The data source I will be using is 2021-2022 Premier League Statistics offered by FBREF. I imported the data into Google sheets and downloaded them into a csv for the purpose of this project.
Chicago-Style Citation: “Premier League Stats.” fbref.com. Accessed October 17, 2022. https://fbref.com/en/comps/9/Premier-League-Stats.
Graphic 1: Measuring Performance 📈
For my first graphic, I will be analyzing the performance of each team in the league by comparing their gf (total goals scored for) and x_g (total expected goals). If a team has more goals scored than expected goals, they overachieved and if a team has less goals scored than expected goals, they underachieved. This method of comparison is incredibly useful to analyze the performance of a team as a collective to see if they were simply fortunate/unfortunate to have achieved their results.
Graphic 2: Measuring Financial Impact 📈
This second graphic will illustrate the correlation between a team’s market value (market_value) and total points (pts) accrued in the 2021-22 season by plotting a scatter plot with a linear regression.
After running a cor.test argument, we see that the Pearson correlation coefficient is 0.9008644. From this number and the confidence interval shown on the regression shade, we see that a team’s market value is heavily correlated with their success and how much points they earned in the 2021-22 season.

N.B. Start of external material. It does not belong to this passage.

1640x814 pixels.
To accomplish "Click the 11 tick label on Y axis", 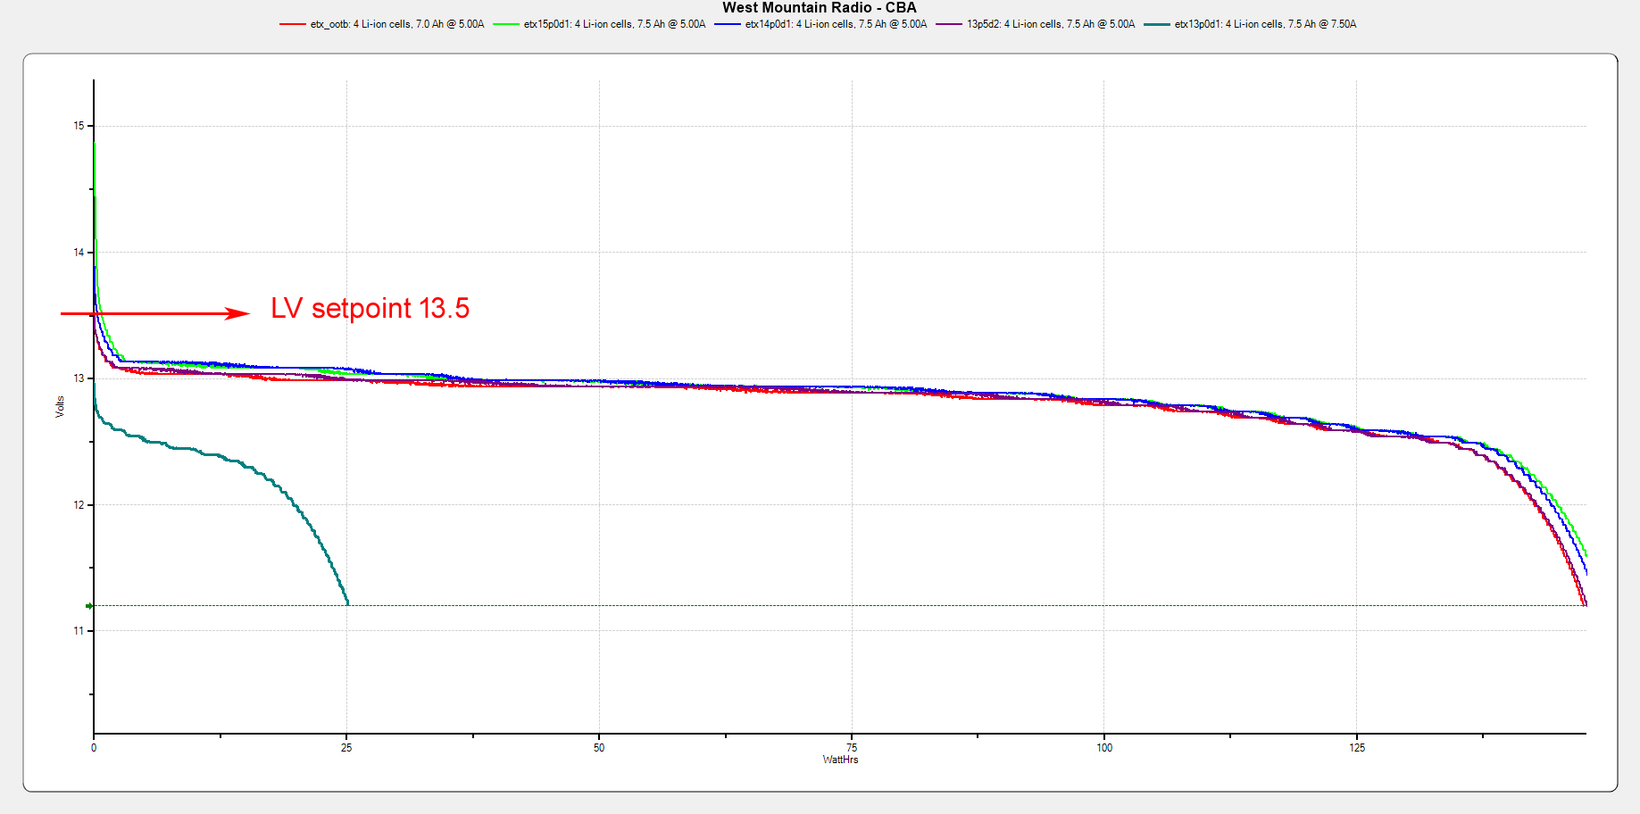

Graphic 3: Playstyle Analysis 📈
This graphic will analyze a team’s playstyle and its correlation to points by looking at their total touches in every part of the field, divided into five equal parts — def_pen (defensive penalty area), def_3rd (defensive third), mid_3rd (middle third), att_3rd (attacking third), and att_pen(attacking penalty area). By looking at every teams’ total touches in each part of the field, we will understand what kind of playstyle is most effective.
From the graphic above we can see that teams with high touches gained more points in general. While there are some teams like Newcastle Utd and West Ham that found success with a more counterattack-oriented strategy, teams with a more possession-based strategy that kept the ball in the middle and attacking third definitely seemed to do better in the Premier League.
Graphic 4: Home-Game Analysis 📈
After recovering from the COVID-19 season of 2020-2021, the league began to push and emphasize the importance of fans coming back into the stadium by referencing home game advantages. With this graphic we will see how influential fans were in a team’s success by comparing home win percentages (home_percent) by away win percentages (away_percent) with a size aesthetic on average attendance (attendace).
The green y = x line shows where every team should align if home game advantage did not exist. If a team finds itself above that line, they performed better at home and vice versa. We see that most teams, regardless of attendance, perform better at home (relative to their away record) — with small teams like Brentford and Burnley performing better at home than giants like Chelsea.